Where the regulated entity is unsure whether the CA will approve the changes, it
shall carry out monitoring in parallel using both the new and the old MP (Article
16(1)). Upon receiving the approval of the competent authority, the regulated
entity shall use only the data obtained in accordance with the new MP as
approved (Article 16(2)).
6.8.2 Non-significant modifications of the monitoring plan
While significant updates to the MP are to be notified without undue delay, the
competent authority may allow the regulated entity to delay notification of non-
significant updates in order to simplify the administrative process (Article 75b(1)).
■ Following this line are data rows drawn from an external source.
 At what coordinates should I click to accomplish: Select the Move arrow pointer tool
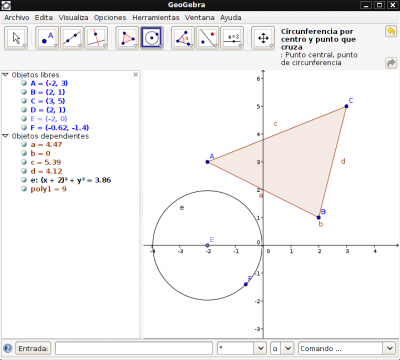[16, 38]
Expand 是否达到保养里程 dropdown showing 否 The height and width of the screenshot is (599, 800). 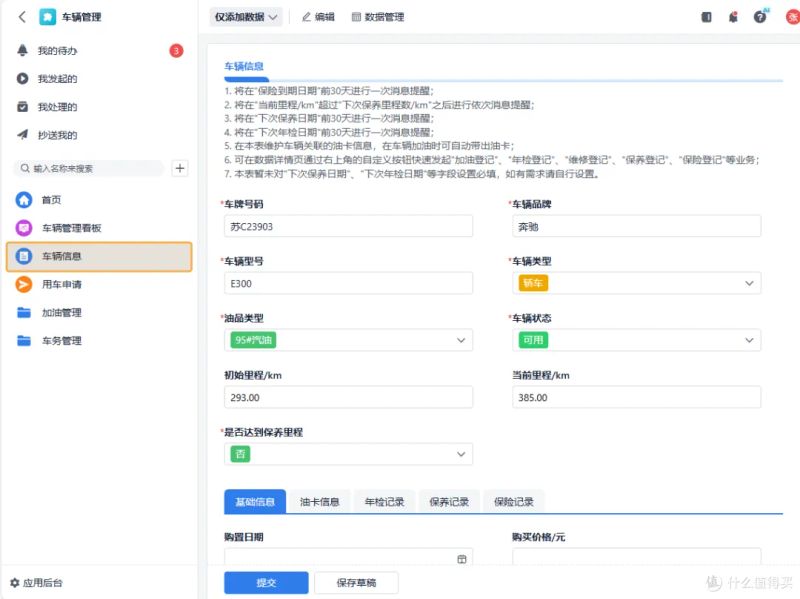coord(348,454)
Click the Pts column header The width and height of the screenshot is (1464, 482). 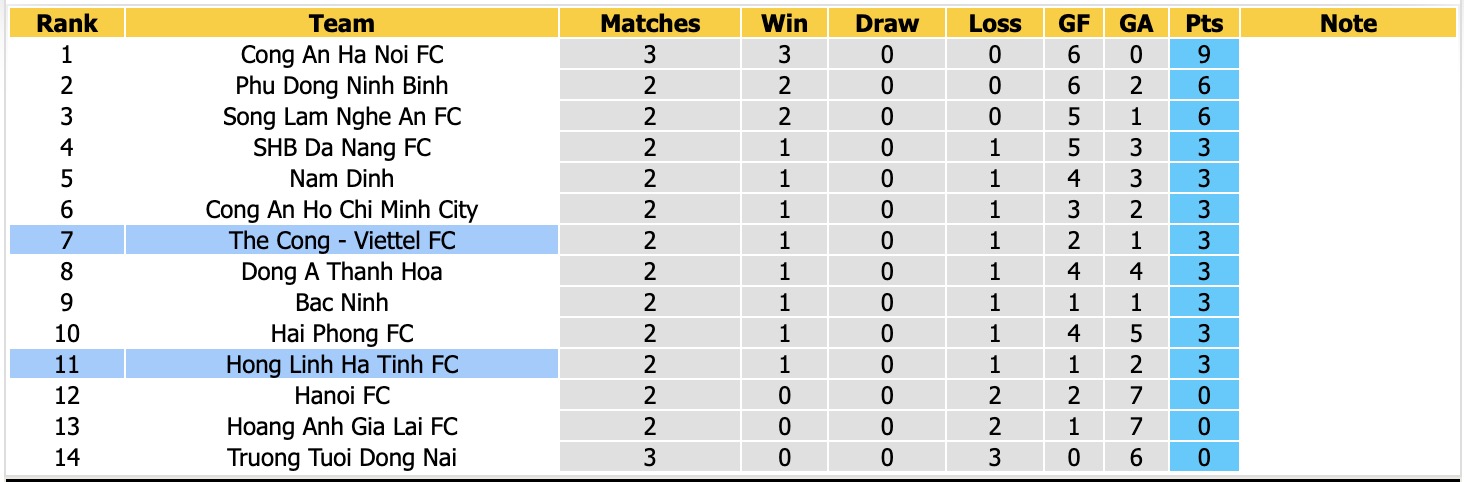click(x=1204, y=23)
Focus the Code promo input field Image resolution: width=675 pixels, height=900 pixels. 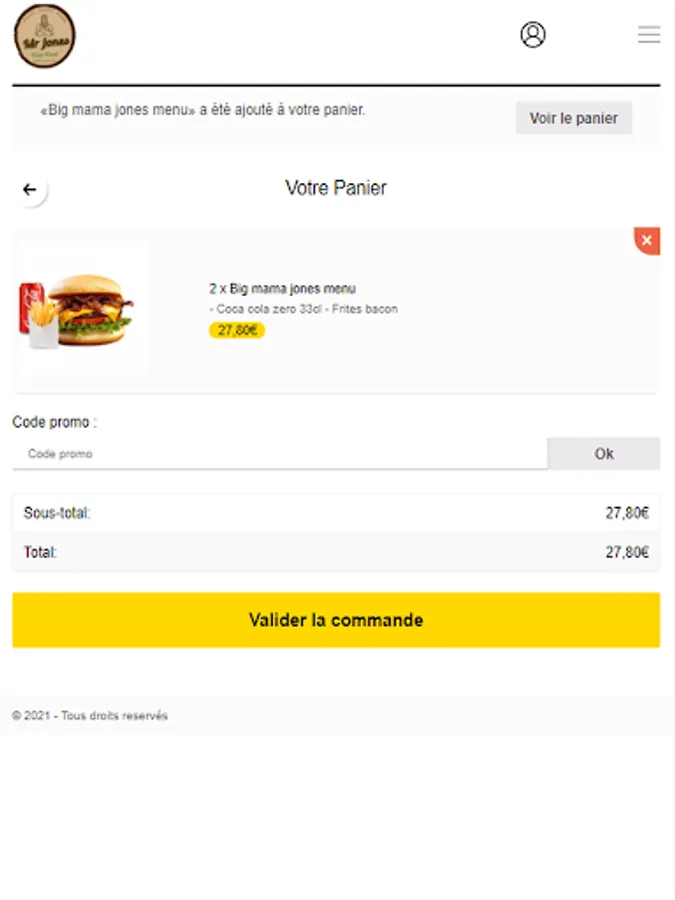[x=280, y=454]
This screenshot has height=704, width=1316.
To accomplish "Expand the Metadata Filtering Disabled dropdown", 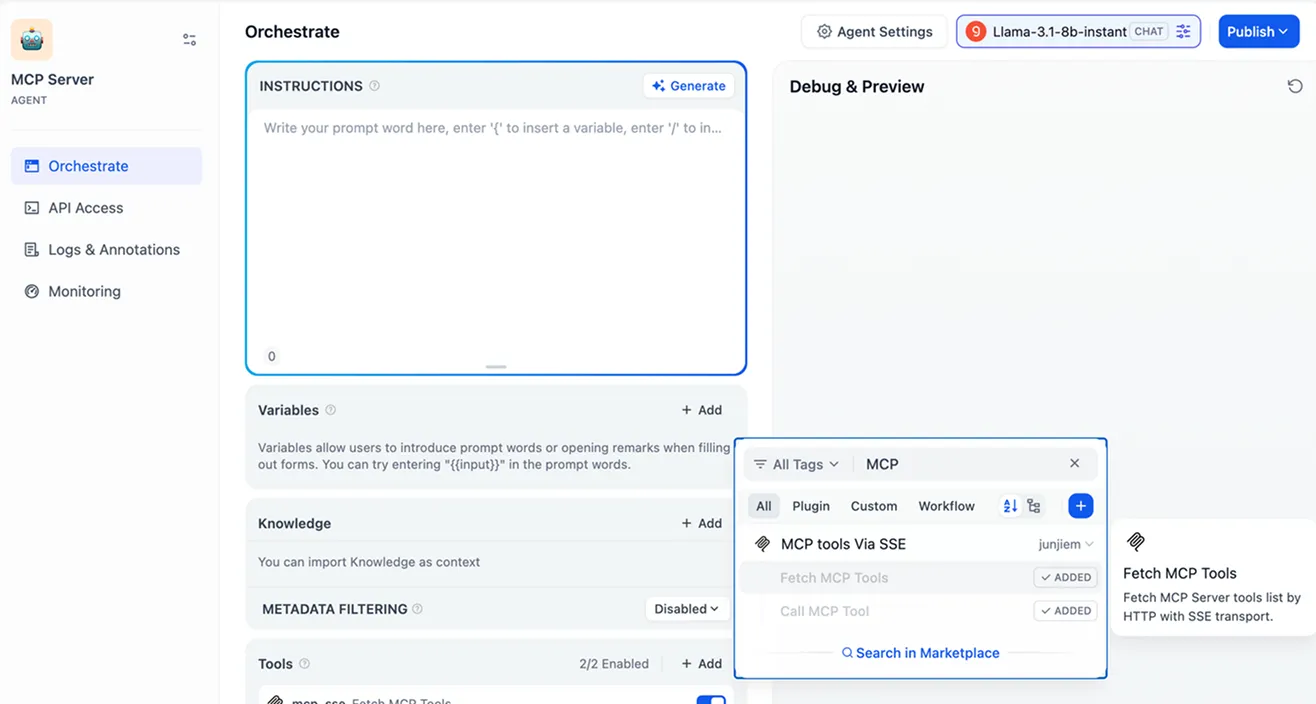I will point(687,609).
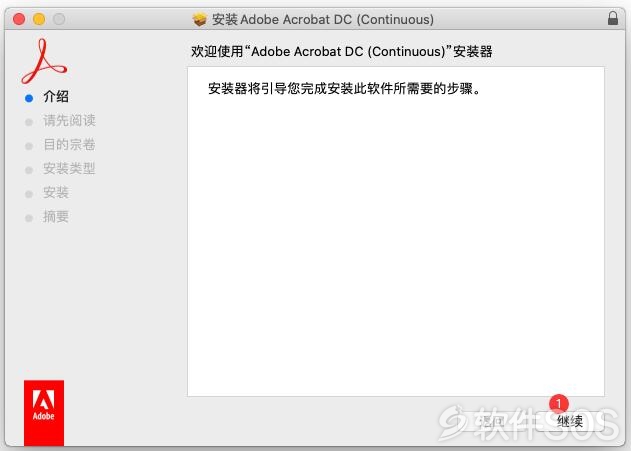Viewport: 631px width, 451px height.
Task: Click the 欢迎使用 Adobe Acrobat DC heading
Action: 342,51
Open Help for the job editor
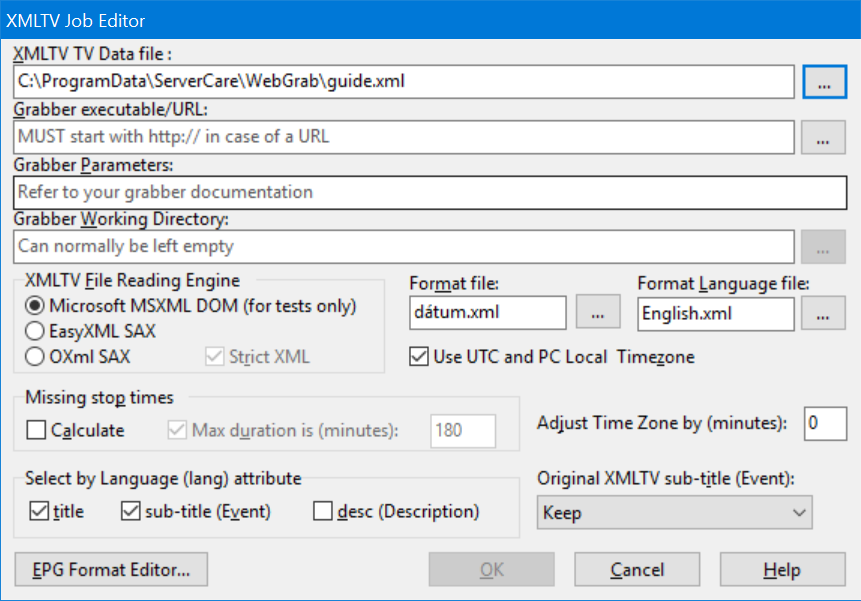 coord(782,570)
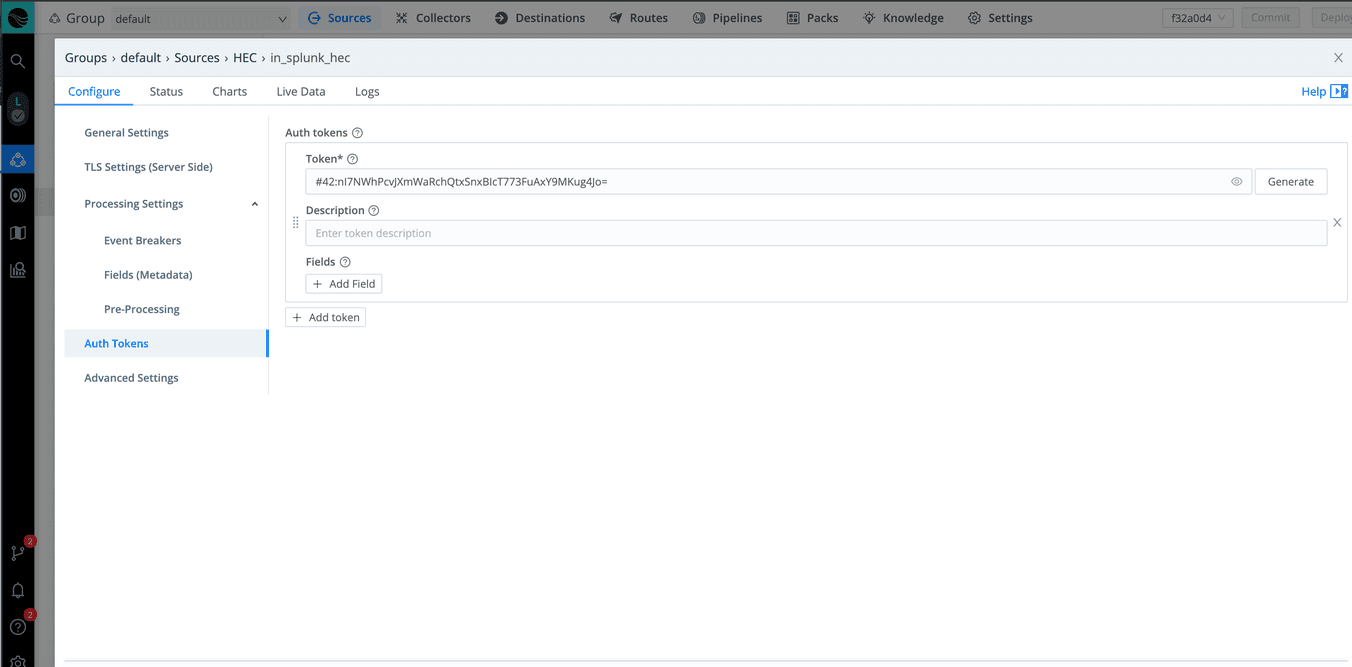Screen dimensions: 1352x667
Task: Click help icon next to Auth tokens
Action: click(x=358, y=133)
Where this is the case and the regulated entity can reasonably assume that
changes to the MP are non-significant, they may be collected and submitted to
the CA once a year (by 31 December), if the competent authority allows this
approach.
The final decision on whether a change to the MP is significant is the
responsibility of the competent authority. However, a regulated entity can
reasonably anticipate that decision in many cases:
Where a change is comparable to one of the cases listed in Article 75b(3), the
change is significant;
Where the impact of the proposed MP change on the overall monitoring
methodology or on the risk of error is small, it may be non-significant;
In case of doubt assume it is a significant change and follow section 6.8.1.
Non-significant changes do not need the approval of the competent authority.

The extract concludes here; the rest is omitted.